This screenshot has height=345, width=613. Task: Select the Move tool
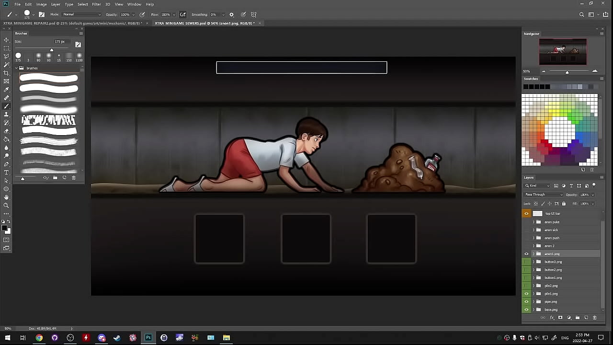point(6,40)
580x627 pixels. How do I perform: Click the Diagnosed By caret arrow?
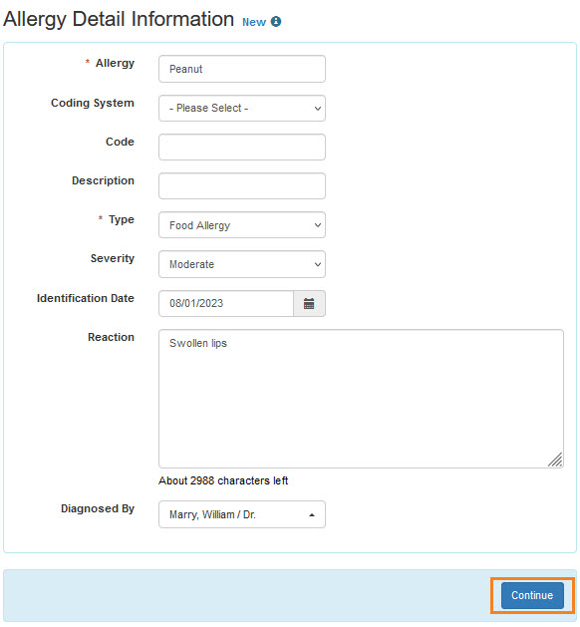point(312,515)
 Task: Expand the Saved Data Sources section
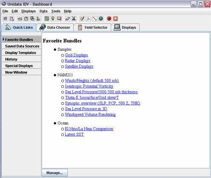pyautogui.click(x=22, y=46)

================

*What you are asked to do*. Only the text of the records belongs in your answer, copied exactly as it appears above.

*Answer section*.
This screenshot has height=345, width=613. Task: Select the Move tool
point(6,40)
580x627 pixels. How do I perform: Click the Diagnosed By caret arrow?
point(312,515)
 Task: Expand the Saved Data Sources section
pyautogui.click(x=22, y=46)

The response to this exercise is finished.